What is GPR?

GPR is based on sending high-frequency (typically several MHz up to a few GHz) electromagnetic waves into a material and recording the strength and the time required for the return of any reflected signal. Reflections occur whenever the radar signal enters into a material with different electrical conduction properties or dielectric permittivity from the material it left.

The strength of the reflection is determined by the contrast in the dielectric constants and conductivities of the two materials. This means that a pulse which moves from dry sand (dielectric of 5) to wet sand (dielectric of 30) will produce a very strong reflection, while moving from dry sand (5) to limestone (7) will produce a relatively weak reflection.
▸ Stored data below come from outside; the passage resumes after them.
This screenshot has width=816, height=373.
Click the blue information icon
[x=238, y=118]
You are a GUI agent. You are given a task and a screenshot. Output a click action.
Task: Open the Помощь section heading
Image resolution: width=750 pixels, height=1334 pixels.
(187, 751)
Higher frequencies allow better resolution but do not penetrate very deep whereas lower frequencies provide better depth penetration but less resolution. Thus, the choice of antenna frequency is crucial for best results.

The electric and dielectric properties of the subsurface material govern the attenuation of the radar signal. Very conductive material like clay and salt water attenuate the signal significantly and thus depth penetration will be very limited in these circumstances.

With NGI's system and standard antenna (200 MHz) a depth of about 9 m can be achieved under optimal conditions.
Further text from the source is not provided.